• EXERCISE TASK: Convert every line of the rows below into a Markdown table with the columns No. and Line, numbering the lines in order and leaving out blank ones.

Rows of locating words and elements
◇ ◇ ◇ ◇

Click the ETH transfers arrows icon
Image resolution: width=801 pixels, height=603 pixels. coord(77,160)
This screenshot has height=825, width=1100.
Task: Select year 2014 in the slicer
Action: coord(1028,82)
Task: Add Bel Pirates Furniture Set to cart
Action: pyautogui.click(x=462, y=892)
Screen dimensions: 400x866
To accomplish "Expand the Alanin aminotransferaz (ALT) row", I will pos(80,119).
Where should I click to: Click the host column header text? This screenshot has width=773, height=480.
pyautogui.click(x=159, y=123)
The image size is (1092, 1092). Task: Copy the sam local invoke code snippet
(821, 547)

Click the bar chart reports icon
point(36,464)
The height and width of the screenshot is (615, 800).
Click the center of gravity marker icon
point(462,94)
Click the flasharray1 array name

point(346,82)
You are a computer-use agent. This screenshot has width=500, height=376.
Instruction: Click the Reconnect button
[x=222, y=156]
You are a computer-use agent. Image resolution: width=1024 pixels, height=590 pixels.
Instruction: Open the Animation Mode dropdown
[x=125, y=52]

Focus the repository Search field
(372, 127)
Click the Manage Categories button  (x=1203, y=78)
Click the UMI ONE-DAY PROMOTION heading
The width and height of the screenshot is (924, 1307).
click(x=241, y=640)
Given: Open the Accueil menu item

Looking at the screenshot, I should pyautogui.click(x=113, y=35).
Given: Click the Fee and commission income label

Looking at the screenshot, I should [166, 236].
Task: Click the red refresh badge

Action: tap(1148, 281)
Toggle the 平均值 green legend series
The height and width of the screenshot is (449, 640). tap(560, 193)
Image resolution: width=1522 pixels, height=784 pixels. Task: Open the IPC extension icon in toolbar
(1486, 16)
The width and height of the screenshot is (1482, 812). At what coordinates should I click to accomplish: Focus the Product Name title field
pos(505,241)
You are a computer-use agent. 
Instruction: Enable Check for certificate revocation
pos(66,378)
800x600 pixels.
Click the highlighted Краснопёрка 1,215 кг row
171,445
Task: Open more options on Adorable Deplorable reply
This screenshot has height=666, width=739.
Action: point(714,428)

◇ ◇ ◇ ◇

• CORRECT RESULT:
| No. | Line |
|---|---|
| 1 | Click the ETH transfers arrows icon |
| 2 | Image resolution: width=801 pixels, height=603 pixels. coord(77,160) |
| 3 | This screenshot has height=825, width=1100. |
| 4 | Task: Select year 2014 in the slicer |
| 5 | Action: coord(1028,82) |
| 6 | Task: Add Bel Pirates Furniture Set to cart |
| 7 | Action: pyautogui.click(x=462, y=892) |
| 8 | Screen dimensions: 400x866 |
| 9 | To accomplish "Expand the Alanin aminotransferaz (ALT) row", I will pos(80,119). |
| 10 | Where should I click to: Click the host column header text? This screenshot has width=773, height=480. |
| 11 | pyautogui.click(x=159, y=123) |
| 12 | The image size is (1092, 1092). Task: Copy the sam local invoke code snippet |
| 13 | (821, 547) |
| 14 | Click the bar chart reports icon |
| 15 | point(36,464) |
| 16 | The height and width of the screenshot is (615, 800). |
| 17 | Click the center of gravity marker icon |
| 18 | point(462,94) |
| 19 | Click the flasharray1 array name |
| 20 | point(346,82) |
| 21 | You are a computer-use agent. This screenshot has width=500, height=376. |
| 22 | Instruction: Click the Reconnect button |
| 23 | [x=222, y=156] |
| 24 | You are a computer-use agent. Image resolution: width=1024 pixels, height=590 pixels. |
| 25 | Instruction: Open the Animation Mode dropdown |
| 26 | [x=125, y=52] |
| 27 | Focus the repository Search field |
| 28 | (372, 127) |
| 29 | Click the Manage Categories button  (x=1203, y=78) |
| 30 | Click the UMI ONE-DAY PROMOTION heading |
| 31 | The width and height of the screenshot is (924, 1307). |
| 32 | click(x=241, y=640) |
| 33 | Given: Open the Accueil menu item |
| 34 | Looking at the screenshot, I should pyautogui.click(x=113, y=35). |
| 35 | Given: Click the Fee and commission income label |
| 36 | Looking at the screenshot, I should [166, 236]. |
| 37 | Task: Click the red refresh badge |
| 38 | Action: tap(1148, 281) |
| 39 | Toggle the 平均值 green legend series |
| 40 | The height and width of the screenshot is (449, 640). tap(560, 193) |
| 41 | Image resolution: width=1522 pixels, height=784 pixels. Task: Open the IPC extension icon in toolbar |
| 42 | (1486, 16) |
| 43 | The width and height of the screenshot is (1482, 812). At what coordinates should I click to accomplish: Focus the Product Name title field |
| 44 | pos(505,241) |
| 45 | You are a computer-use agent.  |
| 46 | Instruction: Enable Check for certificate revocation |
| 47 | pos(66,378) |
| 48 | 800x600 pixels. |
| 49 | Click the highlighted Краснопёрка 1,215 кг row |
| 50 | 171,445 |
| 51 | Task: Open more options on Adorable Deplorable reply |
| 52 | This screenshot has height=666, width=739. |
| 53 | Action: point(714,428) |